Word-for-word repetition of the records below is needed, but only from the line holding "Click the Kosmo logo icon" through the final line, with pictures excluded.
(Dataset extract)
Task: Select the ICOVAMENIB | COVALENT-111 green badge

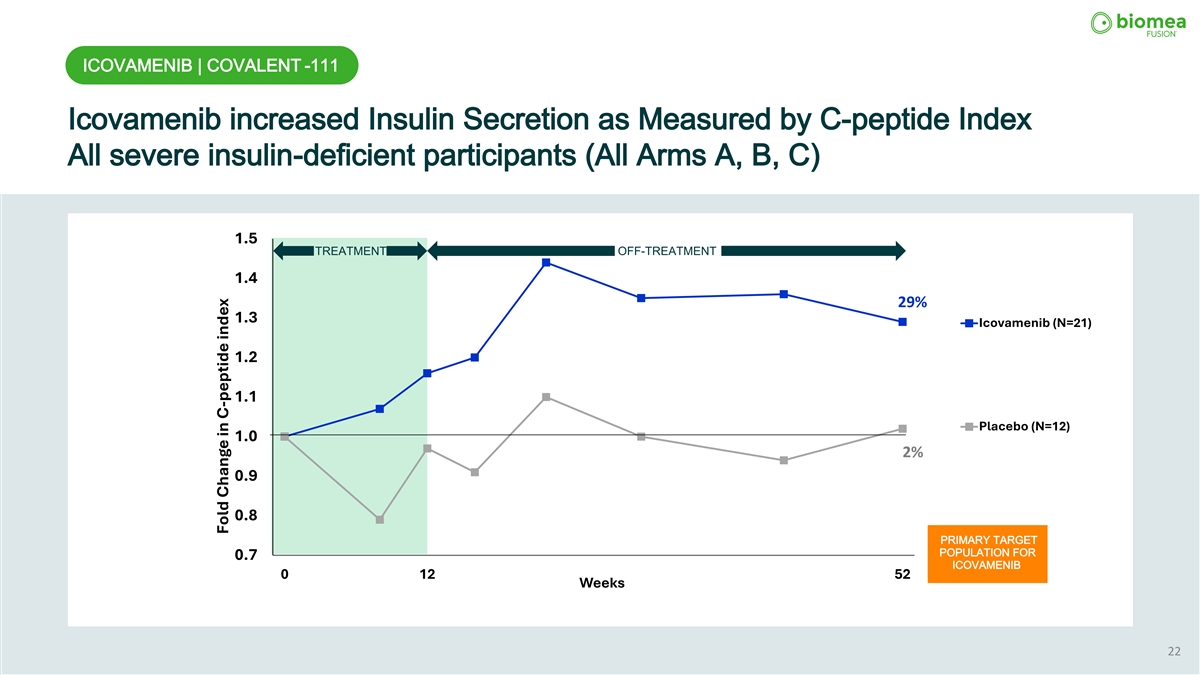Action: click(211, 67)
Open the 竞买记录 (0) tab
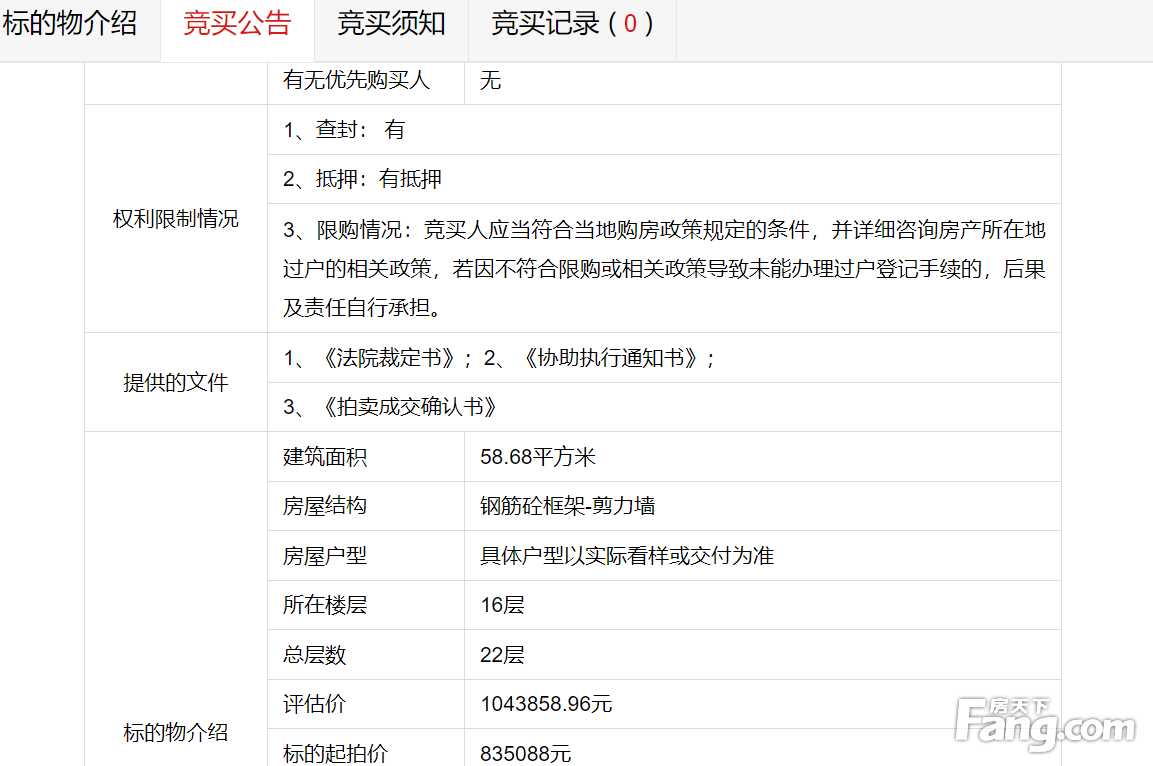 pos(572,24)
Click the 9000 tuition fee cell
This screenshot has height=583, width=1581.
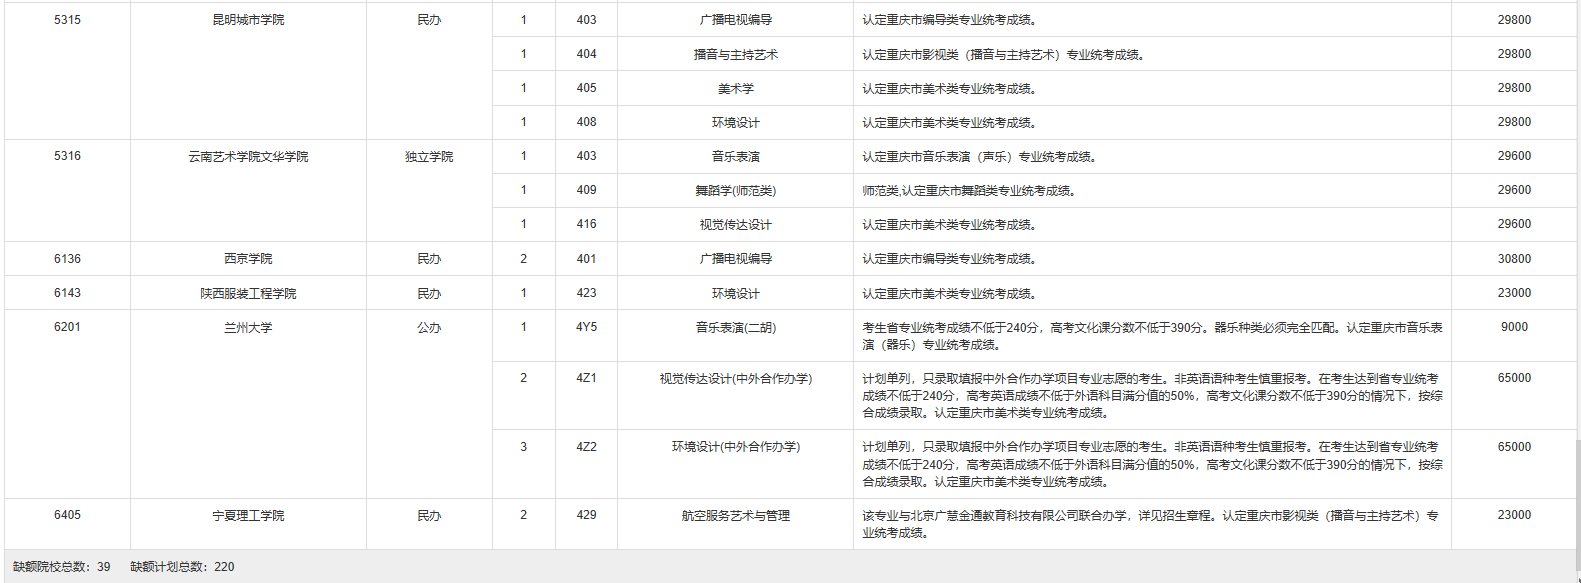pyautogui.click(x=1513, y=327)
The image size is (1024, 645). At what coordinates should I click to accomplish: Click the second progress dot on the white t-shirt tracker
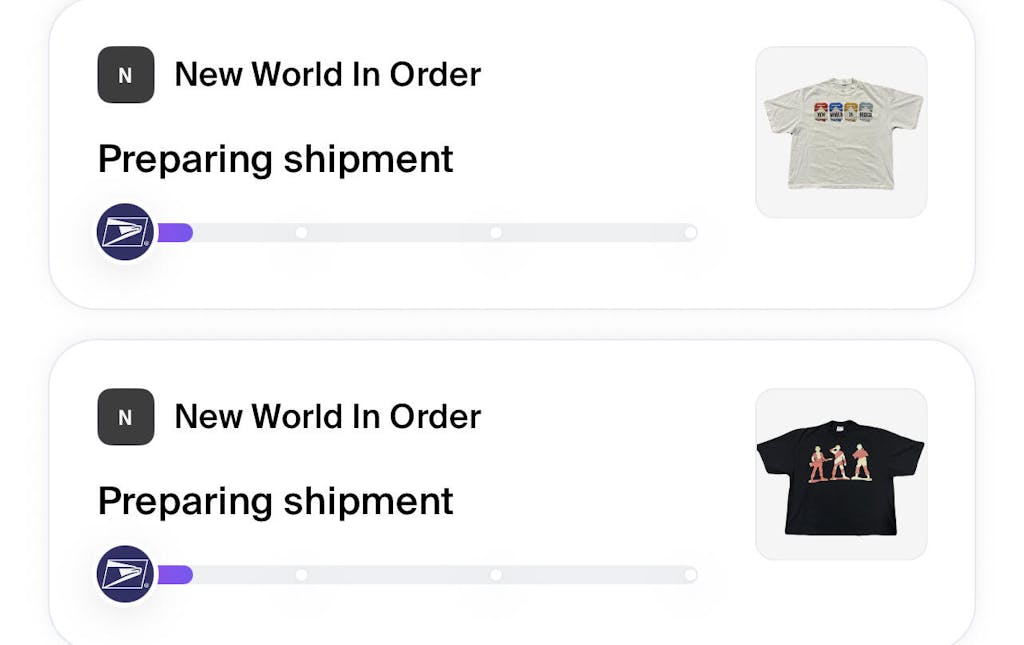click(301, 232)
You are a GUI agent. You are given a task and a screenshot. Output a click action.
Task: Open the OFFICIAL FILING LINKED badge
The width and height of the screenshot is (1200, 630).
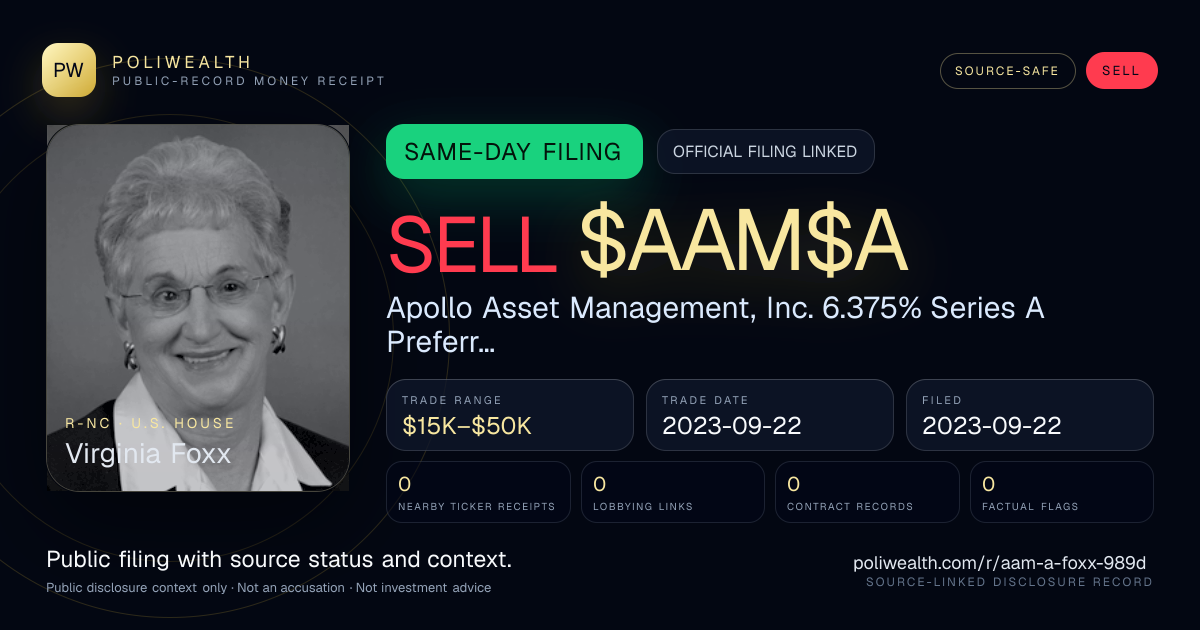coord(765,152)
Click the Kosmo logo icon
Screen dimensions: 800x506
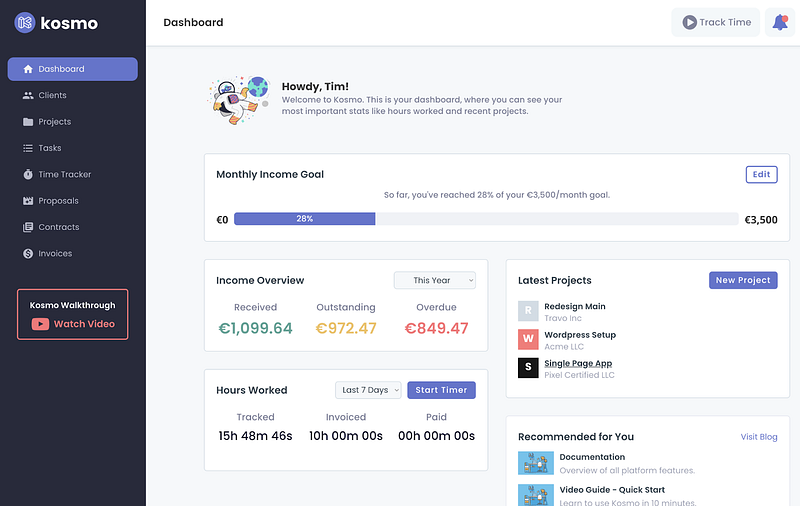pyautogui.click(x=24, y=22)
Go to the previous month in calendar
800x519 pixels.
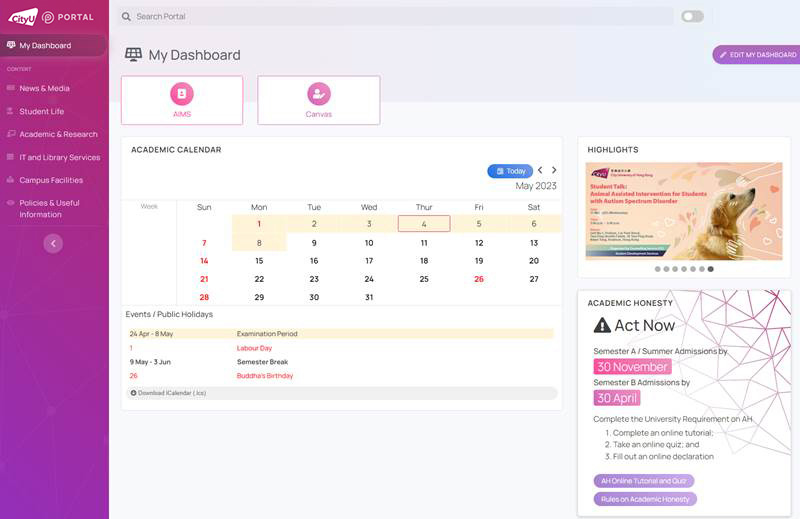click(540, 171)
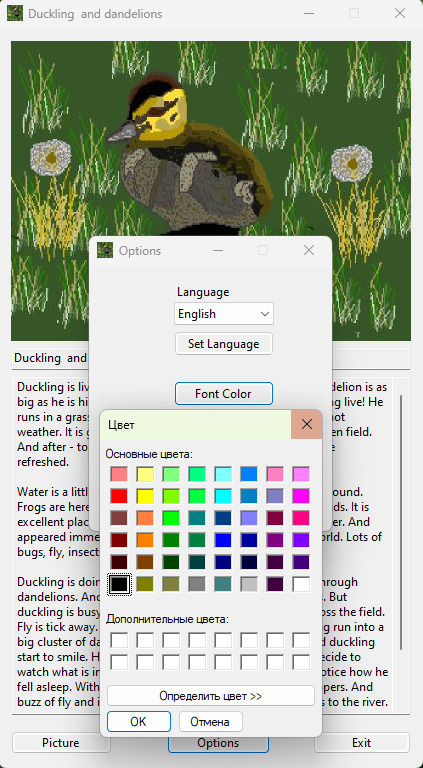Click the story text scrollbar

pos(400,522)
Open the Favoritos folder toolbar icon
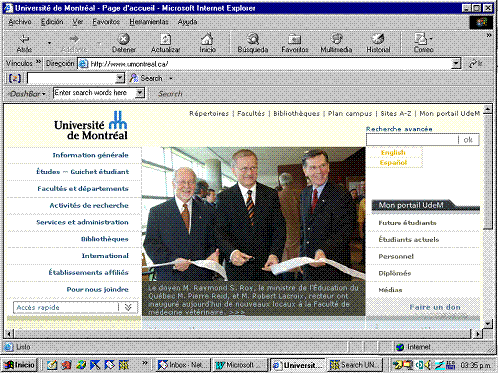498x373 pixels. pos(295,39)
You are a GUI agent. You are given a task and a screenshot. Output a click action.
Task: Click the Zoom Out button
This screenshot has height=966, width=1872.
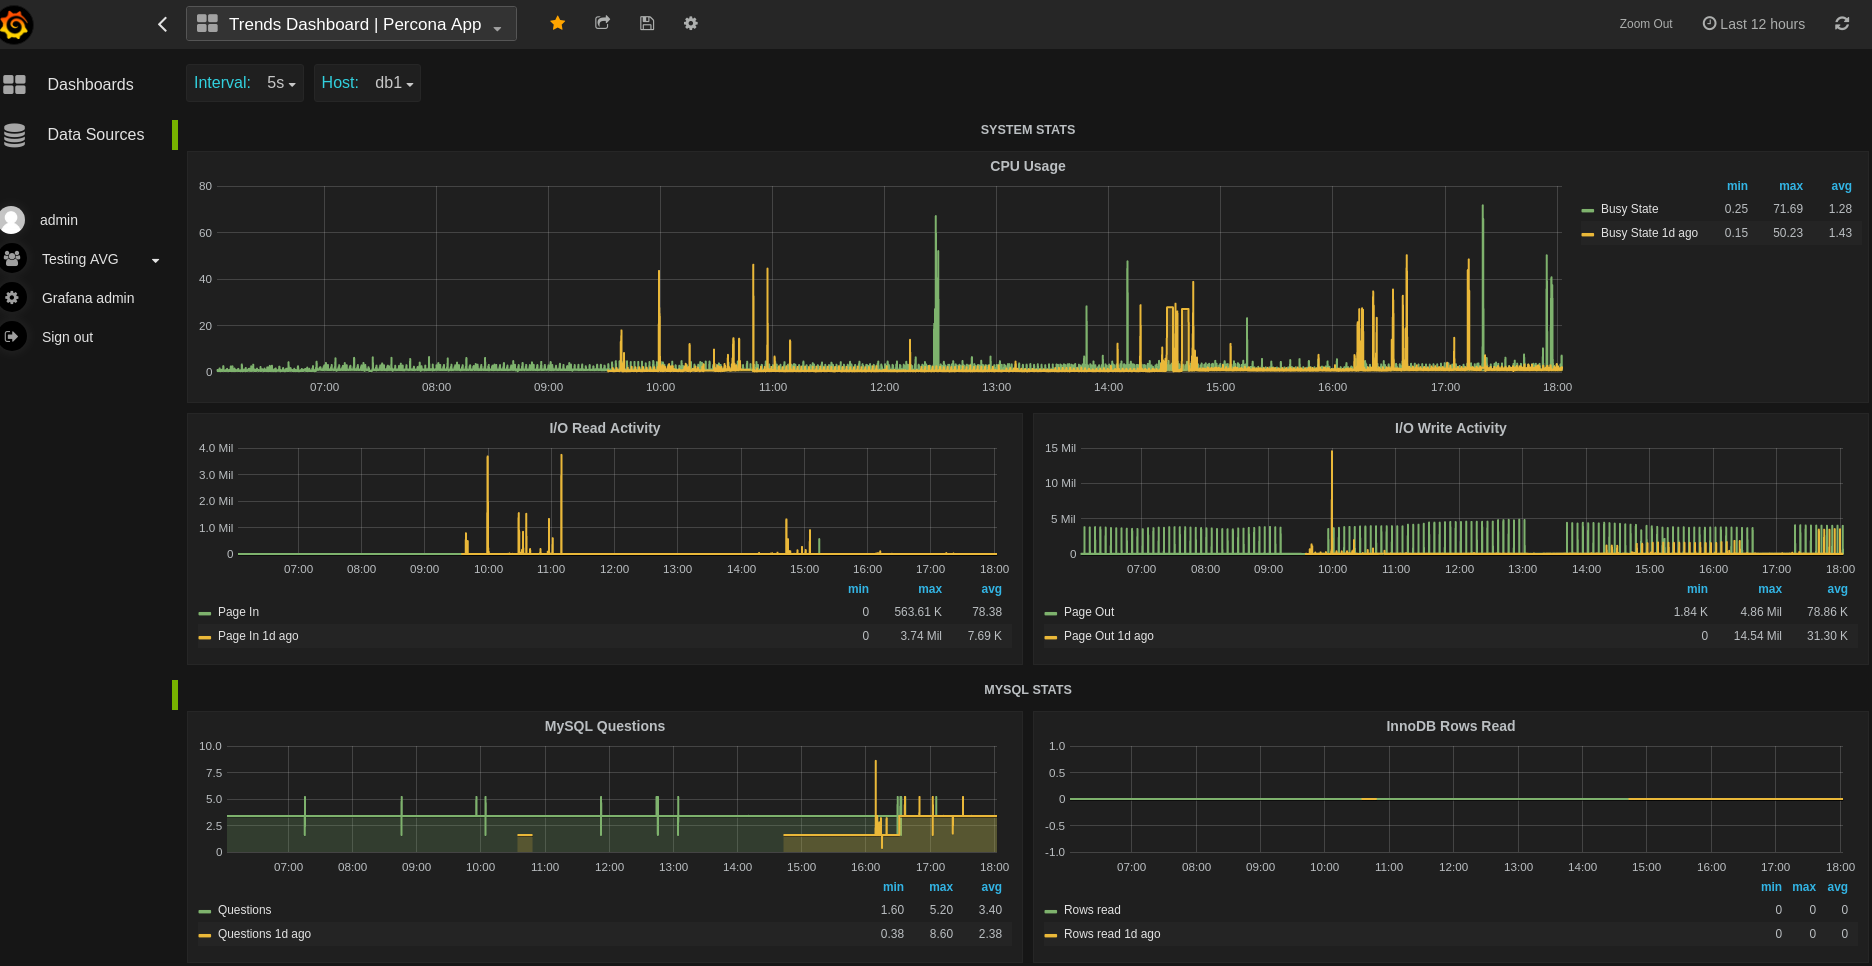point(1645,24)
(End Dataset extract)
§ Result
Click the Kosmo logo icon
Screen dimensions: 800x506
pyautogui.click(x=24, y=22)
Go to the previous month in calendar
800x519 pixels.
click(540, 171)
Click the story text scrollbar

pos(400,522)
Open the Favoritos folder toolbar icon
498x373 pixels. pos(295,39)
You are a GUI agent. You are given a task and a screenshot. Output a click action.
Task: Click the Zoom Out button
This screenshot has height=966, width=1872.
point(1645,24)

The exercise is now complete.